Comme je l'ai dit plus haut, il faut à l'évidence chercher de nouvelles hypothèses et revoir ces datations. La période de rupture ne serait pas vers 1200 avant J.-C. comme on l'a tant suggérer mais plutôt aux alentours de 1050 avant J.-C., au passage vers le Chypro-géométrique I. La chute de la production de vaisselle de pierre est si forte qu'il faut imaginer un grand remaniement des structures politiques en place et un bouleversement du commerce international. Dû à qui ? A quoi ? L'hypothèse d'une catastrophe naturelle qui a pu être évoqué me semble à exclure. Elle n'aurait pas eu de conséquences sur l'organisation politique de l'île, du moins pas à cette échelle.

La production s'arrête nette vers 1050 avant J.-C. Si un autre pouvoir politique fort s'était mis en place au Chypro-géométrique I, je ne vois pas pourquoi la production n'aurait pas évolué avec le nouveau régime. En outre, quand de grands changements politiques ont lieu, le nouveau pouvoir en place a généralement besoin d'asseoir son emprise et recourt souvent à une démonstration de sa toute puissance par l'accumulation de biens de prestige. Cela ne semble pas être le cas.

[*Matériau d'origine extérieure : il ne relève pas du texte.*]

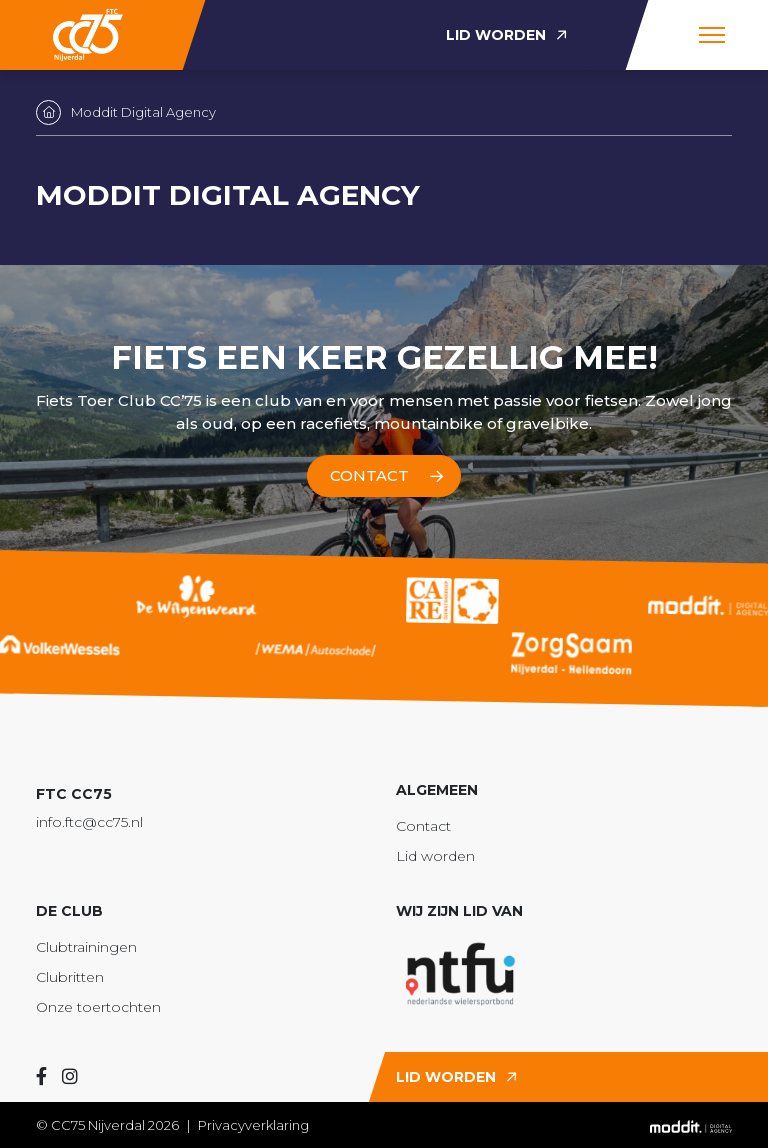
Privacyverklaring (253, 1125)
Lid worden (435, 856)
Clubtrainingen (86, 947)
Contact (423, 826)
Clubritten (70, 977)
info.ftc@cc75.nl (89, 822)
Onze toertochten (98, 1007)
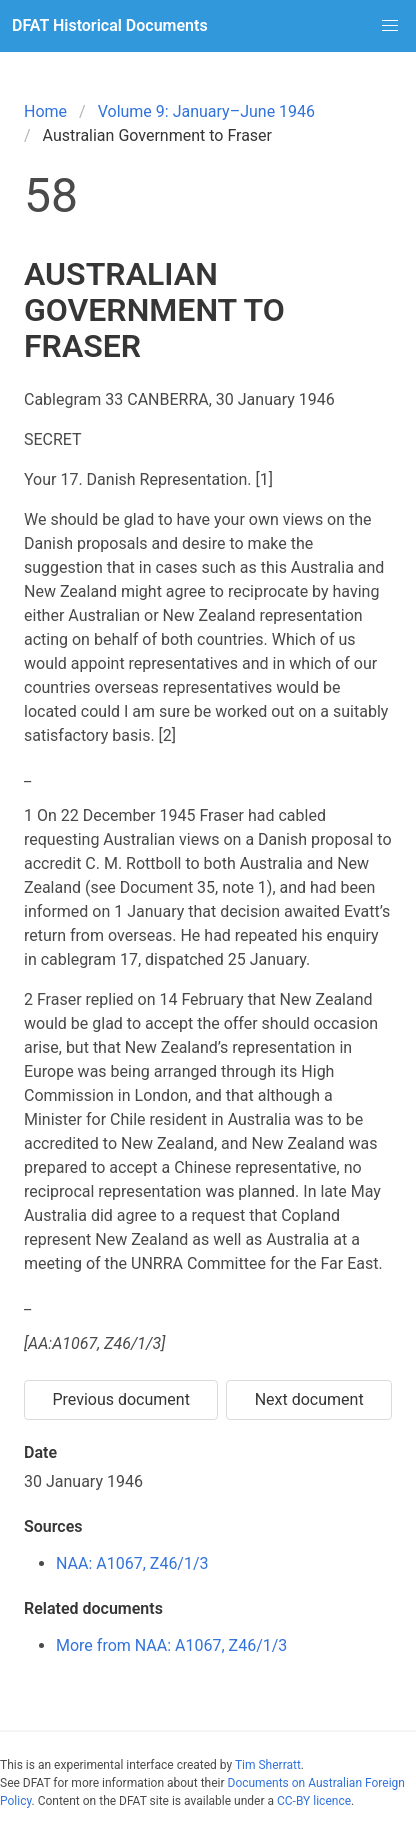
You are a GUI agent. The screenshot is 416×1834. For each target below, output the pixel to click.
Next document (309, 1399)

Je pense donc que le Chypro-géométrique I correspond à une période de chaos telle qu'on la décrivait auparavant pour le Bronze Récent III. L'île semble désorganisée et dépourvue d'une élite dirigeante. Même à l'échelle locale la production ne semble pas perdurée hormis à Palaepaphos où plusieurs vases de craie ont été confectionnés.

Où sont passés les anciens dirigeants ? les aristocrates ? les nobles ? Qui provoque ce changement ? S'agit-il d'un épisode de destruction à grande échelle ou bien plutôt d'un phénomène invasionniste ? Quelles sont les réactions de la population locale à cette évolution ? Autant de questions qui restent encore en suspend.

 

CONCLUSION

Cette étude demeure tout de même incomplète. Les lacunes de la recherche dans ce domaine sont telles qu'elles ne m'ont pas permis de pousser jusqu'au bout les raisonnements que j'ai voulu mettre en place. Je suis certaine que beaucoup d'autres informations auraient pu être tirées de ce corpus. Il faut dire que cela n'a pas été un travail facile à réaliser. Le matériel archéologique est hors d'accès, répartis dans les plus grands musées des cinq continents.

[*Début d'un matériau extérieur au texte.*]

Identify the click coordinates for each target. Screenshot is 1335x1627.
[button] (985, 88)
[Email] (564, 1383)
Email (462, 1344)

Je rappelle également qu'il s'agit de matériel exhumé dans des fouilles la plupart du temps très anciennes, souvent du XIXème siècle. La qualité de la documentation reste donc plus que médiocre.

Il m'a également été malaisé de m'appuyer sur d'autres travaux de ce genre puisqu'il n'en existe quasiment pas. Quelques études ont bien été menées sur la vaisselle de pierre minoenne ainsi que sur celle d'Ougarit et de Kamid el-Loz (Syrie) mais jamais à cette échelle et sous cet angle de vue. J'espère donc ainsi avoir ouvert de nouvelles perspectives et de nouvelles pistes.

Nous avons vu précédemment que les renseignements livrés par la vaisselle de pierre sont nombreux et riches. Ils ont permis de rediscuter les connaissances actuelles sur cette période de transition, à Chypre comme dans le bassin méditerranéen oriental. Cette période reste malgré tout l'objet de vifs débats et cette étude ne vient qu'ajouter un peu plus d'eau au moulin. Elle ne résout en rien les nombreux problèmes attachés à cette transition mais permet de soulever de nouvelles questions et de l'étudier sous de nouveaux aspects. Ce n'est qu'en multipliant ce genre d'étude sur du mobilier souvent délaissé que nous pourrons progresser dans notre vision mouvementée du bassin méditerranéen à l'âge du Bronze.